**Work order**
Pick out each line of the records that includes the string "agent", and copy it.

Saved data entries:

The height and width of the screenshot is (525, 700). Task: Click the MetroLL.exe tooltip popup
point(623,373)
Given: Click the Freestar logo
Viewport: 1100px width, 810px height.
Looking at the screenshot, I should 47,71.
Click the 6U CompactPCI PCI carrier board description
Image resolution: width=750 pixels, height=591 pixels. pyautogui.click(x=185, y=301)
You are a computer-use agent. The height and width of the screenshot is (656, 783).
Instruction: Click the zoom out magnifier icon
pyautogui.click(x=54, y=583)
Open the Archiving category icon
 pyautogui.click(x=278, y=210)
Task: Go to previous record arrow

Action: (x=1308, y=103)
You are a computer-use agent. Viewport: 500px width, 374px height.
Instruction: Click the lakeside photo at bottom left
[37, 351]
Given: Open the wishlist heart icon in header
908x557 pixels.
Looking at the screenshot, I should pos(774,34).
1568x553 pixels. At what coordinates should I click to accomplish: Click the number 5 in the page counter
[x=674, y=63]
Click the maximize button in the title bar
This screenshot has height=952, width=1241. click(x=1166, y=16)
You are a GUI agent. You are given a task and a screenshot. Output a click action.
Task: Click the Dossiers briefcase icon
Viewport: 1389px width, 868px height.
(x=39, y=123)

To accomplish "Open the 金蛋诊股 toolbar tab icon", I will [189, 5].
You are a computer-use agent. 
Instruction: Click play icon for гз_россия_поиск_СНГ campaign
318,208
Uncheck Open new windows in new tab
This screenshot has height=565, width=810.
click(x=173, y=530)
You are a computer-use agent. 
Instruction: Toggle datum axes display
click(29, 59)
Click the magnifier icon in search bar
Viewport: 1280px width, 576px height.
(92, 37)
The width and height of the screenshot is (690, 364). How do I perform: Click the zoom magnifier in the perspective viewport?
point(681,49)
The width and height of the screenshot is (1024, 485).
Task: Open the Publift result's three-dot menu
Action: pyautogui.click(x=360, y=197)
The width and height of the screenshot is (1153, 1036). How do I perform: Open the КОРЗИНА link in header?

**Finished task**
You are a computer-use agent. The height and width of the screenshot is (656, 783).
You are a computer-use agent. Viewport: 500px width, 374px height.
You are a GUI agent. You are given a task and a screenshot. Output a click action.
You are a computer-use agent. 
You are a computer-use agent. 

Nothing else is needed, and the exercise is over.